In the C run time of this project, a generic number would be created from a C number like this:
val n = num(42);
because of the way val
is represented, it takes up only a machine word. A few bits of type tag are used to distinguish a number from a pointer, from a character, etc.
There is also this:
val n = num_fast(42);
which is much faster (a bit manipulation macro) because it doesn't do any special checks that the number 42 fits into the "fixnum" range; it's used for small integers.
A function that adds its argument to every element of a vector could be written (very inefficiently) like this:
val vector_add(val vec, val delta)
{
val iter;
for (iter = zero; lt(iter, length(vec)); iter = plus(iter, one)) {
val *pelem = vecref_l(vec, iter);
*pelem = plus(*pelem, delta);
}
return nil;
}
Since plus
is generic, this will work with fixnums, bignums and reals, as well as with characters, since it is possible to add integer displacements to characters via plus
.
Type mismatch errors will be caught by the lower level functions and turned into exceptions. For instance if vec
isn't something to which length
can be applied, length
will throw.
Functions with a _l
suffix return a location. Wherease vecref(v, i)
returns the value at offset i
in vector v
, vecref_l(v, i)
returns a pointer to the val
typed location in the vector which stores that value.

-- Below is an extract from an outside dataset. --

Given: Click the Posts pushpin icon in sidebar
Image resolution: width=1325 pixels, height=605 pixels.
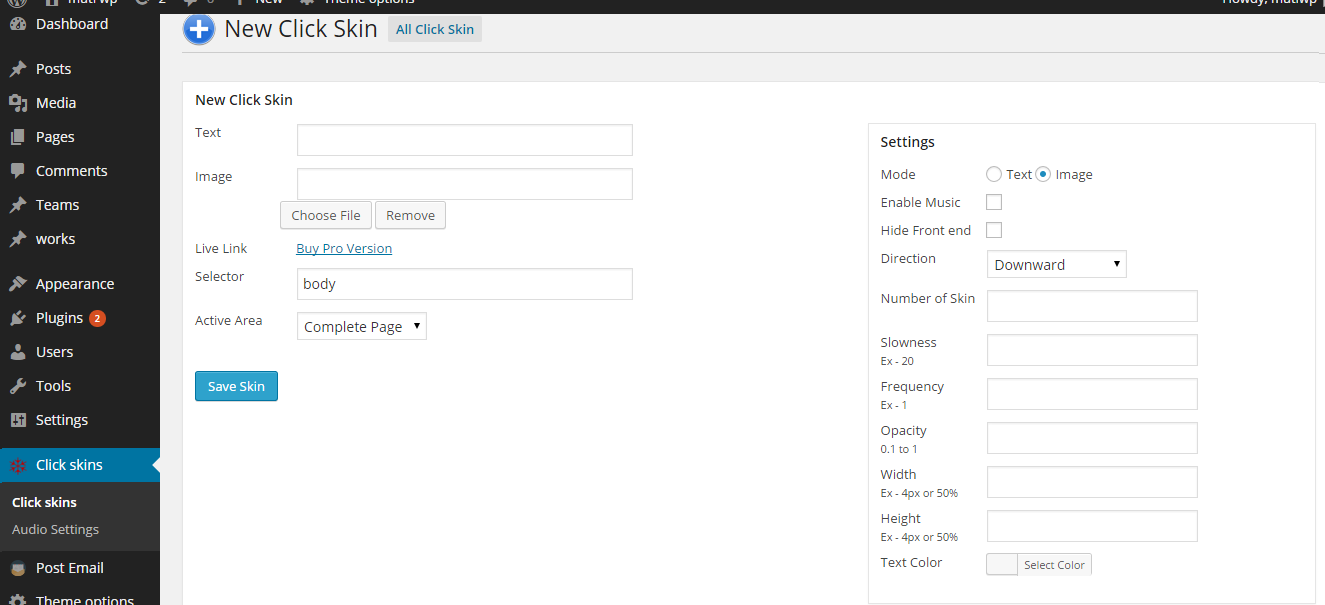Looking at the screenshot, I should point(17,69).

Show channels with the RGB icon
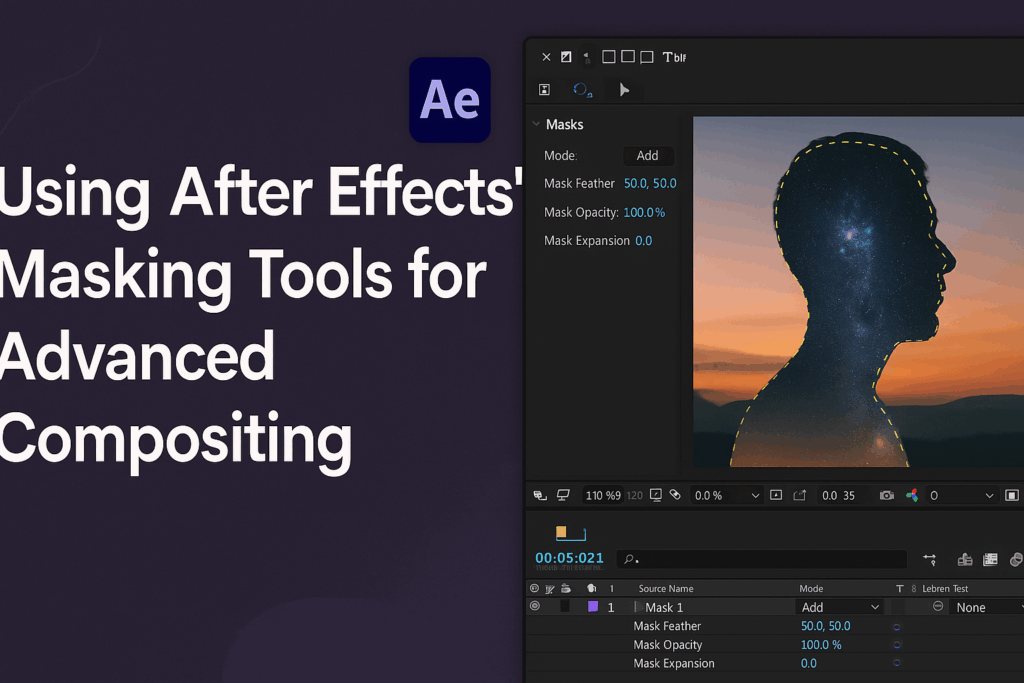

It's all C, just with the ISO C rules bent a little bit: you can't make a type like val
efficiently in strictly conforming C, but you can do it quite portably to architectures and compilers you care about supporting.
Our vector_add
isn't generic enough. It's possible to do better:
val sequence_add(val vec, val delta)
{
val iter;
for (iter = zero; lt(iter, length(vec)); iter = plus(iter, one)) {
val elem = ref(vec, iter);
refset(vec, iter, plus(elem, delta));
}
return nil;
}
By using the generic ref
and refset
, this now works with lists and strings also, not only vectors. We can do something like:
val str = string(L"abcd");
sequence_add(str, num(2));
The contents of str
will change to cdef
since a displacement of 2
is added to each character, in place.